-- Saved entries --
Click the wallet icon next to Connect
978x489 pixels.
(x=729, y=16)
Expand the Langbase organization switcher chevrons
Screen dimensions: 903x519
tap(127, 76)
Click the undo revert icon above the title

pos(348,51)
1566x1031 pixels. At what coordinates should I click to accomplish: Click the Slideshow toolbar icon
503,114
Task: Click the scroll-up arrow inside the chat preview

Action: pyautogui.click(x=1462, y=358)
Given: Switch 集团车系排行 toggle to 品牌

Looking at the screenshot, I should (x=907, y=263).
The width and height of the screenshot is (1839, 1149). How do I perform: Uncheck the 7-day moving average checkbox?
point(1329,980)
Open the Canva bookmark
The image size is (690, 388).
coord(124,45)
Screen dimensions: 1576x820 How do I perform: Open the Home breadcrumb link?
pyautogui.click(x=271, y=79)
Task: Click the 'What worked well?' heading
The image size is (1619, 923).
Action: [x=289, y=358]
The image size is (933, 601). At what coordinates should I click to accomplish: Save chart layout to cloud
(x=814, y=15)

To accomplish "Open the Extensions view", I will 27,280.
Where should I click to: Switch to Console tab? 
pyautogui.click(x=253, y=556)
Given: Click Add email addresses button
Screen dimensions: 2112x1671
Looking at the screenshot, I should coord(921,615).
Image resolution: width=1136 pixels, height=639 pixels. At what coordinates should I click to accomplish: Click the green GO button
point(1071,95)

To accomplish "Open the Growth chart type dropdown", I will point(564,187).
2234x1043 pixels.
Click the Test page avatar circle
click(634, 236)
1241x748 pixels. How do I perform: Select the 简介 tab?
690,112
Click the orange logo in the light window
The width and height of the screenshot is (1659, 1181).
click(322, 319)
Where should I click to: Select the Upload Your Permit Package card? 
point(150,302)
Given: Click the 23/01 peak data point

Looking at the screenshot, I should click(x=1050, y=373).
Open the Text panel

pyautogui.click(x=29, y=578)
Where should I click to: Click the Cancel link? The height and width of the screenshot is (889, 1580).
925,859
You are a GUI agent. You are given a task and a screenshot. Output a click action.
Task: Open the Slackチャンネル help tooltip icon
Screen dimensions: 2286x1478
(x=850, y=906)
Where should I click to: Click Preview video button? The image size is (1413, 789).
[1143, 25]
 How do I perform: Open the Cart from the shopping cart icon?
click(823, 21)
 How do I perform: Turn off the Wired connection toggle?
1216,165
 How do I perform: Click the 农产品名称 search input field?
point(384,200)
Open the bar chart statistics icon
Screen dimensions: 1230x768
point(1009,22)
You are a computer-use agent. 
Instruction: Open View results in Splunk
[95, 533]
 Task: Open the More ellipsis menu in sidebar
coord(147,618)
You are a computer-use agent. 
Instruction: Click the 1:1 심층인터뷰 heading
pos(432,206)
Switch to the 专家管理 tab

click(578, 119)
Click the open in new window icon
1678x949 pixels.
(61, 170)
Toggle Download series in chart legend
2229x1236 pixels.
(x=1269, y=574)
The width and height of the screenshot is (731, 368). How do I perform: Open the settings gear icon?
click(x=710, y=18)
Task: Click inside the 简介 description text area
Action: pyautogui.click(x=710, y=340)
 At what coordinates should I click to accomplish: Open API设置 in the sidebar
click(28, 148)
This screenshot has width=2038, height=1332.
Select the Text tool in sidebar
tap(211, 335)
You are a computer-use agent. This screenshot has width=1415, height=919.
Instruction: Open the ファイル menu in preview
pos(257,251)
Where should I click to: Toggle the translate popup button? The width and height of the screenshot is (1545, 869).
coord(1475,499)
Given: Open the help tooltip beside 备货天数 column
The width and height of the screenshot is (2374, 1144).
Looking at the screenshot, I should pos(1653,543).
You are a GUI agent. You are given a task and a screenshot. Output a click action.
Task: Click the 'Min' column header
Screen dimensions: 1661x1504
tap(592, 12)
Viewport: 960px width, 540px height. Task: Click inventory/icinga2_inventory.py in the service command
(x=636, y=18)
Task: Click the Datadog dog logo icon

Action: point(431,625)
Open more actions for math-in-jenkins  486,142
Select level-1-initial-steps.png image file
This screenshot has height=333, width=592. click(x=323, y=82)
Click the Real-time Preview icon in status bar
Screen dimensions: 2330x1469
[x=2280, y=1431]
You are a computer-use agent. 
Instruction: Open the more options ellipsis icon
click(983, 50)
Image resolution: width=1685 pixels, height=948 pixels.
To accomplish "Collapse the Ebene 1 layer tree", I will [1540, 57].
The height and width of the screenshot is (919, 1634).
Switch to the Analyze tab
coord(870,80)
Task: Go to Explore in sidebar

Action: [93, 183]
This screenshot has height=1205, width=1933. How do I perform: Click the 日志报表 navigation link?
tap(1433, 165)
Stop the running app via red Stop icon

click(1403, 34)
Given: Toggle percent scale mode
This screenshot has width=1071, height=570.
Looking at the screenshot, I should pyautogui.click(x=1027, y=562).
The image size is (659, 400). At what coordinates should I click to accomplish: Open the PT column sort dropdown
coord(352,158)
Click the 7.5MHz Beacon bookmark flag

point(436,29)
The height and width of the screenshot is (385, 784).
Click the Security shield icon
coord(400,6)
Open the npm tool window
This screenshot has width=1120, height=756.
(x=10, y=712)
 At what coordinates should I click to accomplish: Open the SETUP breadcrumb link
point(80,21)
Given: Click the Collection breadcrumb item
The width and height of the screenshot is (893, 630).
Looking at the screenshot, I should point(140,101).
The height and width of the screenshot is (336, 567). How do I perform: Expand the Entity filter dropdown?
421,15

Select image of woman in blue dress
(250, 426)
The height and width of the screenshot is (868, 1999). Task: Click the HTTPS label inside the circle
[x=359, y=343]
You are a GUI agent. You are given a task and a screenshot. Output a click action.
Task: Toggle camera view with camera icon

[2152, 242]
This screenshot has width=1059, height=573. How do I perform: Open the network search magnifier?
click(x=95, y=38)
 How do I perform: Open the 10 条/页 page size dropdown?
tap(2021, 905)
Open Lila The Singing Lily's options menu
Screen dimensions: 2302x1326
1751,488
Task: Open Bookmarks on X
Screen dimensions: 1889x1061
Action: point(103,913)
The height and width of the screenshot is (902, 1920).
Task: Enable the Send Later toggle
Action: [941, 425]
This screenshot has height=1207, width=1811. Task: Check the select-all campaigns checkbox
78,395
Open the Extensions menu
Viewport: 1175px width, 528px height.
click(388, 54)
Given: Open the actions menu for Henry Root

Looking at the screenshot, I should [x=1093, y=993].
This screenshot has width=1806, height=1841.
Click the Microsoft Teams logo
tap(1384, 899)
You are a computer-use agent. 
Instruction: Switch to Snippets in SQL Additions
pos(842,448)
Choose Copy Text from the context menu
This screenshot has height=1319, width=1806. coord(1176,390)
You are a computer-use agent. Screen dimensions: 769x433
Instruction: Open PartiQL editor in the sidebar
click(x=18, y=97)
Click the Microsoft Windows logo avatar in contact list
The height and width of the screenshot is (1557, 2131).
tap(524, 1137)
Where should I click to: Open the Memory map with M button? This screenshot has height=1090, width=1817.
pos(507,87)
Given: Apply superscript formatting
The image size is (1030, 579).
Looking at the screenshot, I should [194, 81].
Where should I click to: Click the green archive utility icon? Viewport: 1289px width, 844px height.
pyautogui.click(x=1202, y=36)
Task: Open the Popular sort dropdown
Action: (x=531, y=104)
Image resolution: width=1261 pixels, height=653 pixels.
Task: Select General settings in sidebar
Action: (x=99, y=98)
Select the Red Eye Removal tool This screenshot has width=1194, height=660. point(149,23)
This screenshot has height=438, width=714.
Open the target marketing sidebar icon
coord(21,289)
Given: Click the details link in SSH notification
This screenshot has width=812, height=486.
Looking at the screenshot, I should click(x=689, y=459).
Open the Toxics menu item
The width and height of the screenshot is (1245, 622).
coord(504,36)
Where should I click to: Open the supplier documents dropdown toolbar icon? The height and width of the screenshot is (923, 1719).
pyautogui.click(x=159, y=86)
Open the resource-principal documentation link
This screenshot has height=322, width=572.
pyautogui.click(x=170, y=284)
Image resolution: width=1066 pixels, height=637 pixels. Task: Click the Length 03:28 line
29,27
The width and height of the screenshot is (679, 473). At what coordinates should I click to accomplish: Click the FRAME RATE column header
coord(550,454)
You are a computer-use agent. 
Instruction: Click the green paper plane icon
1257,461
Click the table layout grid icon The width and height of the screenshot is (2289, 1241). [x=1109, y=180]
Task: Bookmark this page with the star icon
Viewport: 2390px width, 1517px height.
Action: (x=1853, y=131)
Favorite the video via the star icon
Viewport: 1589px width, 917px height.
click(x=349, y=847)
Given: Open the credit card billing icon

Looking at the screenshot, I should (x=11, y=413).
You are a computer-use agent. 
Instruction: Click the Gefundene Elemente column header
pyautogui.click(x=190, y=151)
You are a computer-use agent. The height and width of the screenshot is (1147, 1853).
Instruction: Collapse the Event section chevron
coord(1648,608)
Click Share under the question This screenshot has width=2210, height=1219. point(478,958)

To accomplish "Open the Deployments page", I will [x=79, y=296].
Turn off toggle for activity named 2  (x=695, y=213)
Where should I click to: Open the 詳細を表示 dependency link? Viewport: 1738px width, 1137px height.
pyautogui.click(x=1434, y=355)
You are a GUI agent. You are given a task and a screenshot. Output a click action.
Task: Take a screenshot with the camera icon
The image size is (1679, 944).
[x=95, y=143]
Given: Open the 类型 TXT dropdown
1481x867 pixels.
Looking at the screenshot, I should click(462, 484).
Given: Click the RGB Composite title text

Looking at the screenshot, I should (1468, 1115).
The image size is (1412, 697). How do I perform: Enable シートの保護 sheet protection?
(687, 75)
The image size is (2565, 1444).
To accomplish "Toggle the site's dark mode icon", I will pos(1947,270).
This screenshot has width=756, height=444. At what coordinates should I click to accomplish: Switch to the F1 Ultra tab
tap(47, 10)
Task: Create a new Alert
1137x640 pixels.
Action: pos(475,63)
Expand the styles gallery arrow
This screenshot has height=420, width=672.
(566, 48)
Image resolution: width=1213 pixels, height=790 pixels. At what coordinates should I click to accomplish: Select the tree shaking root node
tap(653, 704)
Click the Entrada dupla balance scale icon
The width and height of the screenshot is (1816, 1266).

-- ASSIGNMENT --
Your answer must be one number: how many lines of the data contain "will".

-- TASK RESPONSE --
5